Share insurance increases to $250,000
October 6, 2008
Raleigh, NC - The federal government’s recent passage of the Emergency Economic Stabilization Act of 2008 requires the National Credit Union Administration (NCUA) to immediately increase share insurance protection to $250,000 on all types of deposit accounts until December 31, 2009.
Certain retirement accounts were already protected by $250,000 of coverage. These accounts are not affected by the change.
The National Credit Union Share Insurance Fund (NCUSIF) insures your deposits up to $250,000 (and more through multiple account ownership). The NCUA protects members against losses should a federally-insured credit union fail. No insured savings have ever been lost by a member of a federally-insured credit union. Insurance coverage is automatic and provided at no additional cost to you.
LGFCU is updating its published information to reflect the change. The NCUA is also working to update materials included in the Internet Share Insurance Tool Kit on its Web site.
For more information on deposit insurance, visit Safety.
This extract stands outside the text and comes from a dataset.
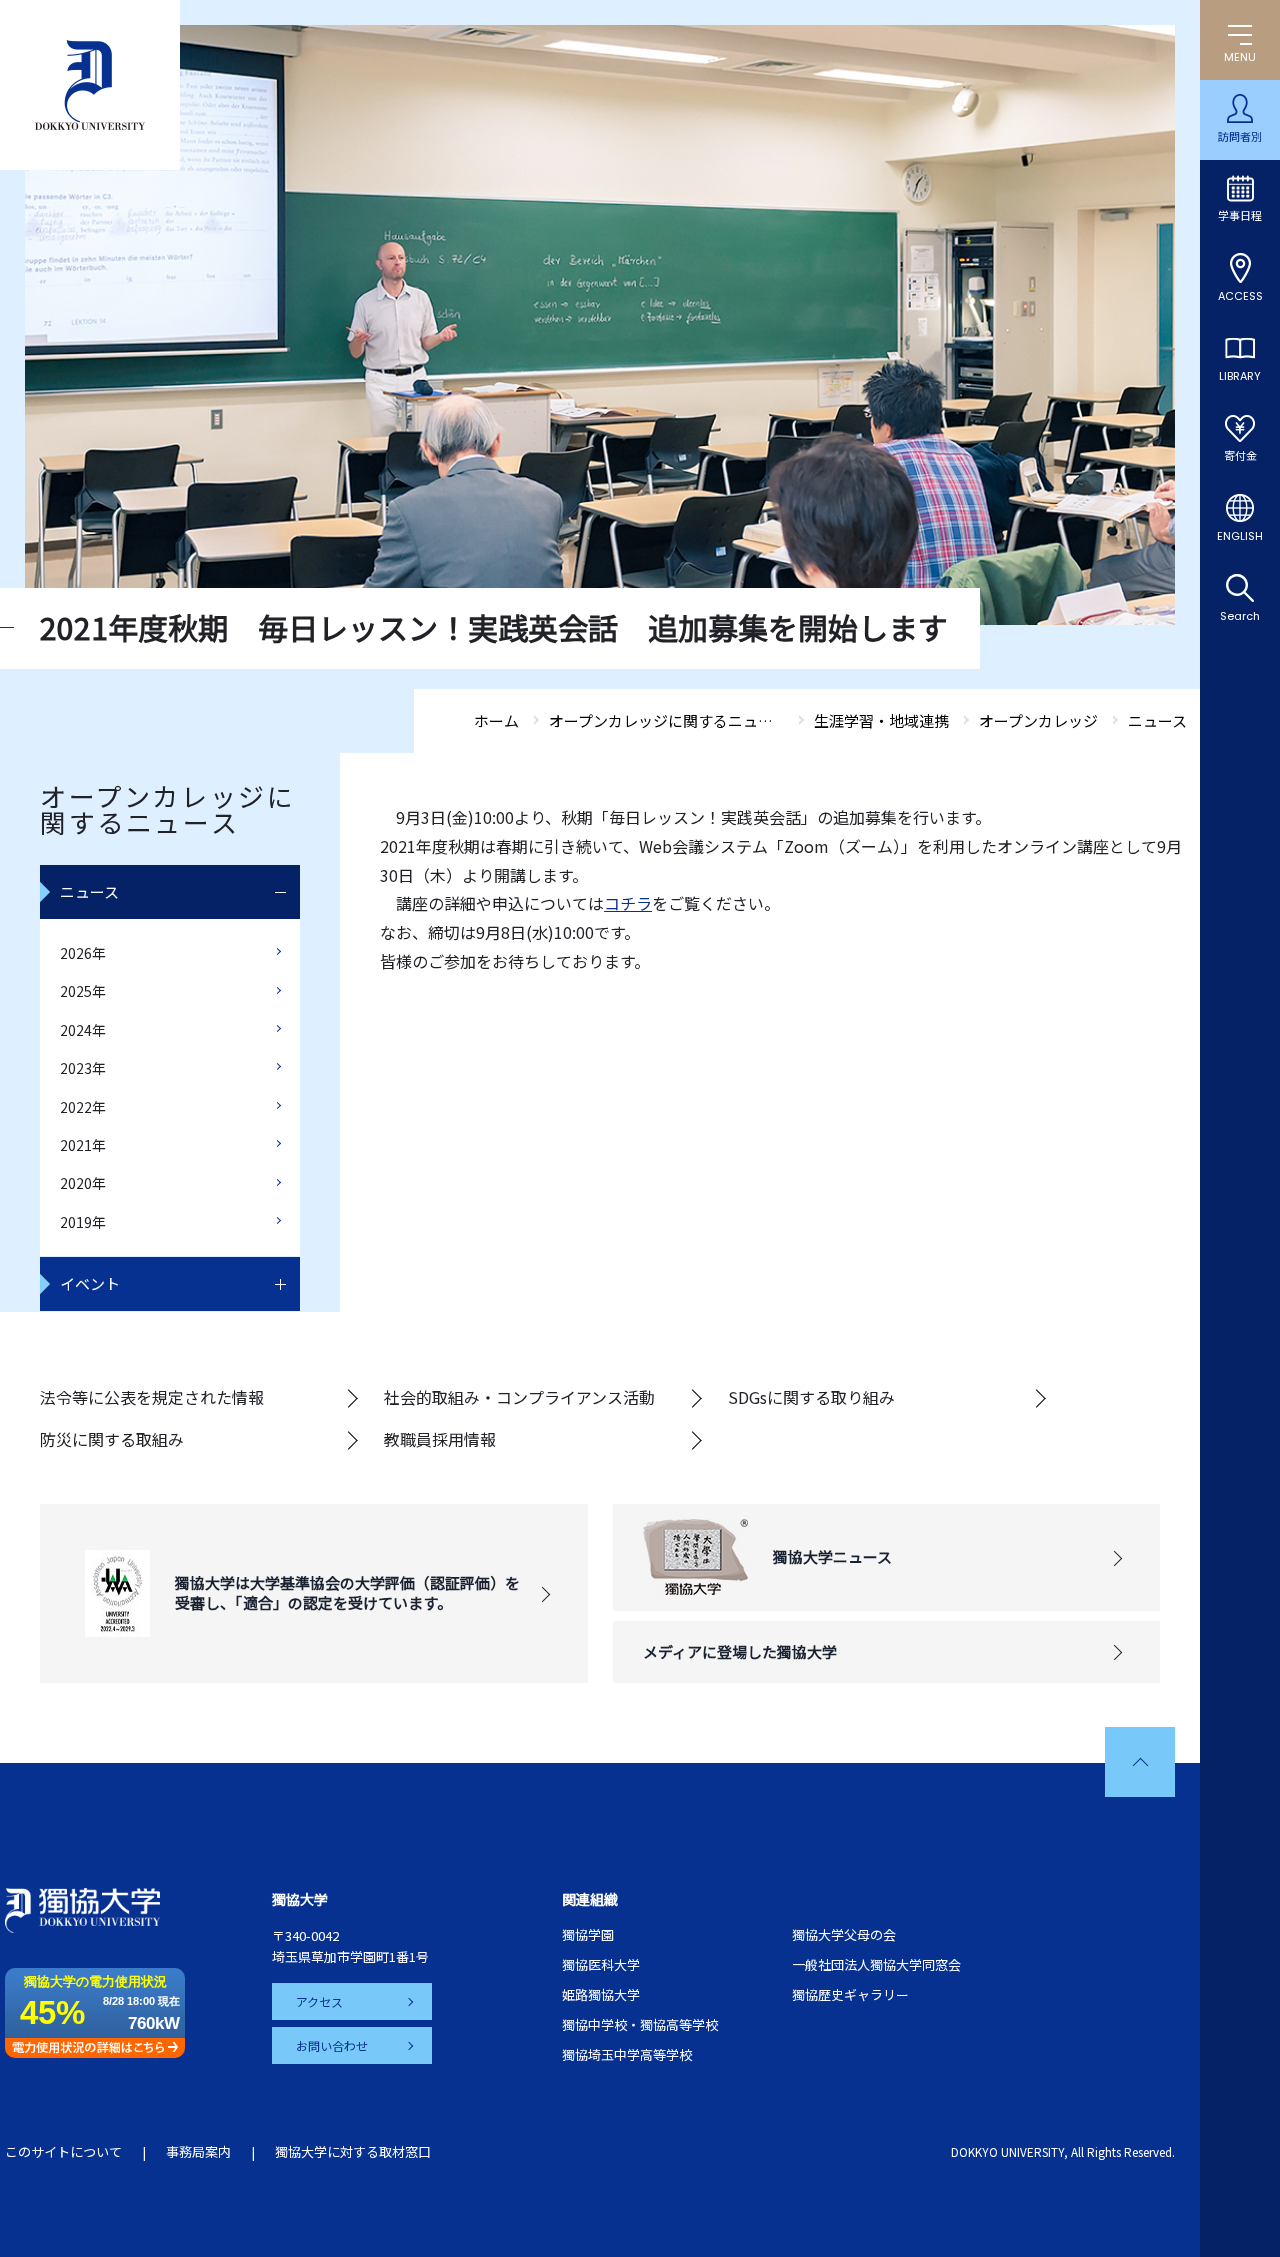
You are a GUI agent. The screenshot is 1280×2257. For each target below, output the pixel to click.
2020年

The National Credit Union Administration is the independent federal agency that regulates, charters and supervises federal credit unions. NCUA, with the backing of the full faith and credit of the U.S. government, operates and manages the National Credit Union Share Insurance Fund (NCUSIF), insuring the deposits of nearly 89 million accounts in all federal credit unions and the overwhelming majority of state-chartered credit unions.